EXERCISE:
In the passage about Law below, why did Law fail to provide for his retreat and secure a safe competency, as thousands of others did? Answer in one to three sentences.

GIVEN TEXT:
* * * * *
Law was in fact more intent
on following out his idea than aggrandizing his fortunes. Riches, influence,
honours, were showered upon him in the necessity of things; the man who had
given birth to the wealth of a whole kingdom, whose schemes had for a while
invested all who entered into them with imaginary treasures,—by whose single
mind the workings of that complicated engine which had already produced such
dazzling results as seemed to justify the most extravagant anticipations of
the future, were comprehended and directed,—must have risen during the
existence of that national delusion, to the highest pinnacle of personal
wealth and influence, and might, though only endowed with a mere tithe of
the forecasting sagacity of Law, have provided for his retreat, and secured
a sufficient competency at least beyond the possibility of loss or hazard,
as thousands in fact did upon the strength of his measure. But Law, in
deluding others, laboured under still stronger delusion himself; like the
fabled Frankenstein, he had created a monster whose power he had not at
first calculated, and the measure of which he now found he could not
prescribe, and he awaited the result with mingled feelings of hope, fear,
and distrust. It was the ignorant interference of others with his own
mysterious processes, which finally determined the fatal direction of those
energies which he had called into being, and which he might have been able,
if not to restrain, at least to direct in another and less ruinous manner.
* * * * *
DATA BLOCK:
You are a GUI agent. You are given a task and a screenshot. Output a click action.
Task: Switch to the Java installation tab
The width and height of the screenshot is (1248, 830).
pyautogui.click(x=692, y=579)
* * * * *
REPLY TO THE EXERCISE:
Law was more intent on following out his idea than on increasing his fortune. While deluding others, he was under an even stronger delusion himself. Like the fabled Frankenstein, he had created a monster whose power he had not first calculated and could not now limit, so he awaited the result with hope, fear, and distrust.